Expression vectors for the human SFRP4 gene and the CRD and NLD domains were a kind gift from Professor Robert Friis, University of Bern, Switzerland. The SFRP4 constructs were prepared by PCR and cloning into the pEGFP-N1 vector (Clontech, CA, USA) so that the full length SFRP4, the CRD domain or the NLD C terminal domain were expressed in frame as amino terminal fusions to the GFP. The SFRP4, CRD and NLD constructs retained the Kozak and signal sequences of SFRP4. The parental pEGFP-N1 vector expressing GFP was used as a control in all transfection experiments although mock transfected and untreated cultures were routinely included as assay controls. Plasmid DNA for transfection was prepared using a HiSpeed Plasmid Midi kit (Qiagen, VIC, Australia). Transient transfections were performed using FuGENE® HD reagent and the pEGFP-N1 plasmid vector constructs. Following transfection with reagent:DNA in a ratio of 3:1 for 24 h, the transfection reagent was removed from the cells and replaced with standard complete RPMI medium. Transfection efficiency was assessed by fluorescence microscopy.

Statistical analysis

Statistical comparison between two groups was performed using unpaired t-test with Prism v6.07 (GraphPad software). The difference was determined to be statistically significant at p<0.05. Determination and statistical comparison of IC50 was performed by non-linear regression analysis and F-test using Prism v6.07.

Results

Exogenous SFRP4 downregulates proliferation and enhances chemosensitivity in mesothelioma cells

We have previously reported that SFRP4 conditioned media downregulated mesothelioma cell proliferation (6) and here we conducted experiments to examine the effects of purified recombinant SFRP4. We found that recombinant SFRP4 caused dose-dependent inhibition of cell viability/proliferation in both mesothelioma cell lines examined as determined by MTT assay (Fig. 1A). The effect of Wnt3a was also determined in a similar experiment and interestingly it was found that while 250 pg/ml recombinant Wnt3a did appear to upregulate proliferation, at higher concentrations there was an inhibitory effect (Fig. 1B) although these effects were not statistically significant. To further confirm these results we next examined whether SFRP4 could influence the effects of recombinant Wnt3a upon mesothelioma cell proliferation using a trypan blue assay. These experiments showed that 250 pg/ml SFRP4 significantly inhibited proliferation in both JU77 and ONE58 and this effect was blocked by 250 pg/ml Wnt3a (Fig. 1C). Microscopic examination of cultures treated with SFRP4 demonstrated significant morphological effects in both cell lines. Many cells demonstrated an apparent cytopathic effect with a characteristic loss of attachment and rounding up appearance after SFRP4 treatment (Fig. 1D). We next examined whether SFRP4 influenced the response of mesothelioma cells to cytotoxic drug insults. Cells were treated with 0.001–100 µM cisplatin for 48 h in the presence of 250 pg/ml recombinant SFRP4 and assayed for cell proliferation. In both JU77 and ONE58 cells SFRP4 did appear to sensitize mesothelioma cells to cisplatin (Fig. 1E and F) with a statistically significant difference in the IC50 values as determined by non-linear regression (p=0.0233 and 0.0046 respectively).

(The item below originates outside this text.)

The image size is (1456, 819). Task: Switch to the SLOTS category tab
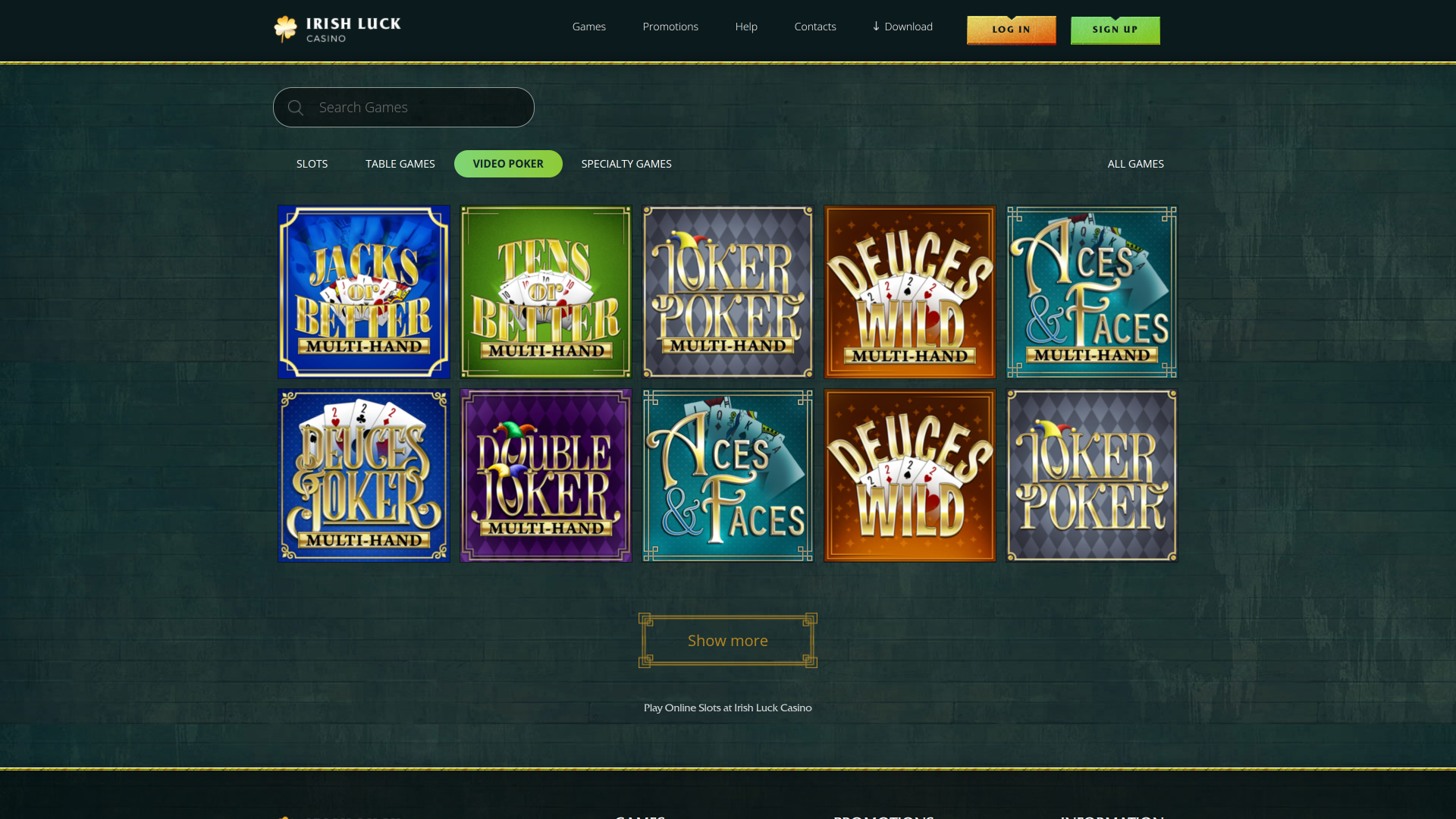[x=312, y=163]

Figure 1 SFRP4 modulates proliferation, survival and morphology in mesothelioma cells. Mesothelioma cells were treated for 24 h with recombinant (A) SFRP4 or (B) Wnt3a and proliferation/viability measured by MTT assay. Data are normalized relative to control (100% - dotted line). (C) Cultures were treated with 250 pg/ml recombinant SFRP4 and/or Wnt3a for 48 h and proliferation/viability determined by trypan blue assay. (D) Photomicrographs of cultures treated with 250 pg/ml recombinant SFRP4 for 48 h. (E) JU77 or (F) ONE58 cells were treated with cisplatin (0–100 µM) and 250 pg/ml recombinant SFRP4 for 48 h and cytotoxicity measured by MTT assay. All data shown are mean ± SD of 3 independent experiments (*p<0.05 relative to control).

SFRP4 inhibits mesothelioma cell migration

Previous studies have suggested that SFRPs can affect migration in cancer cells (21). Therefore the effect of SFRP4 and Wnt3a on the migration of malignant mesothelioma cells was investigated using a scratch or wound healing assay. In both cell lines SFRP4 appeared to inhibit wound closure (Fig. 2A) and this result was significant as confirmed by open wound area image analysis (Fig. 2B). Interestingly, Wnt3a had little effect upon wound closure in JU77 and ONE58 cells but significantly ameliorated the effect of SFRP4 in JU77 cells.

Figure 2 Effect of recombinant Wnt3a and sFRP4 on mesothelioma cell migration. (A) Representative images of effect of recombinant SFRP4 (250 pg/ml) upon mesothelioma migration by scratch assay. (B) Quantitative analysis of cell migration in response to recombinant SFRP4 (250 pg/ml) and/or Wnt3a (250 pg/ml) by scratch assay. All results are mean ± SD of at least 3 independent experiments, *p<0.05.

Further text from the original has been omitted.